Une première application de la nouvelle loi visant à protéger les mineurs de l’exposition aux contenus sensibles sur le web. Cinq sites pornographiques considérés comme majeurs sur le marché français ont été mis en demeure le 13 décembre dernier afin de prendre, dans un délai de quinze jours, une mesure “de nature à empêcher l’accès par des mineurs au contenu incriminé conformément aux dispositions du Code Pénal“. Pornhub et consorts étaient également invités a adresser de nouvelles remarques, qui n’auront cependant pas fait mouche chez l’autorité, et les opérateurs télécoms ont ainsi été assignés par l’Arcom (fusion de Hadopi et du CSA) pour les bloquer. L’audience aura lieu le 24 mai prochain.

Pas de ligne directrice, déplorent les plateformes

D’après l’assignation de tous les principaux FAI (soit Orange, Orange Caraïbe, Free, Free Mobile, Bouygues Télécom, Colt Technologies Services, SFR, SFR Fibre SAS, la Société réunionnaise du radiotéléphone et également Outremer Télécom), les éditeurs ont prétendus être “placés dans une situation d’insécurité juridique liée à l’absence de “lignes directrices” éditées par l’Arcom concernant les modalités techniques satisfaisantes de restriction d’accès à un public mineur“.

L’Arcom a alors saisi directement les opérateurs qui devront s’exprimer devant la justice, et non les services concernés. Pour justifier ce choix, l’Arcom utilise notamment les résultats de travaux parlementaires jugeant que si le Code pénal permet de sanctionner les sites permettant à des mineurs de visionner des images pornographiques, la loi n’est “pas appliquée dans l’univers numérique, la justice ne parvenant pas à atteindre les éditeurs de ces sites, souvent basés dans les paradis fiscaux qui ne coopèrent pas avec la France“. Ainsi, suite à un amendement, une procédure permet de ne pas directement mettre en cause les plateformes étant inaccessibles. Ce sera donc aux opérateurs de débattre avec l’Arcom sur le sujet.

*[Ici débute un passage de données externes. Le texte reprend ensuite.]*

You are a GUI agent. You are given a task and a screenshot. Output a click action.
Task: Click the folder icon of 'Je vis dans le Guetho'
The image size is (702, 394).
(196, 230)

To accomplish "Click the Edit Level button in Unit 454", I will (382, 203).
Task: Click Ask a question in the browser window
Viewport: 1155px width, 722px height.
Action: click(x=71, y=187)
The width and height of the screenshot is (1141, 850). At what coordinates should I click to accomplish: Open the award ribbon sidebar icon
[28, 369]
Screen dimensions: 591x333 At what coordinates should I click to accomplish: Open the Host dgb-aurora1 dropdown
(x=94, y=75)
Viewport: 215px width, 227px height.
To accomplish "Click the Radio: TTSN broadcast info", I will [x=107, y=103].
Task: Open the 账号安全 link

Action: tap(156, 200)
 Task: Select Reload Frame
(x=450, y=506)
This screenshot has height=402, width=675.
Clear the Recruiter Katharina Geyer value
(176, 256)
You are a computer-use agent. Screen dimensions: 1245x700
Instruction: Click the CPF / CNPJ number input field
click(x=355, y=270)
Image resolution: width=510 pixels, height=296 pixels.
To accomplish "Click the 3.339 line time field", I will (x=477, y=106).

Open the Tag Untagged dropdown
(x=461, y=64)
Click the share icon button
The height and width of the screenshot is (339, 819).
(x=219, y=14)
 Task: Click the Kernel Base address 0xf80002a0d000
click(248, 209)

Si la procédure arrive à son terme, les opérateurs devront alors procéder au blocage, notamment DNS, de Pornhub, Xnxx, Xvidéos, Tukif et xHamster dans les 5 jours suivant la décision rendue. Si un de ces sites est “rendu accessible à partir d’une autre adresse“, l’Arcom pourra de nouveau saisir le président du tribunal judiciaire de Paris pour bloquer celle-ci.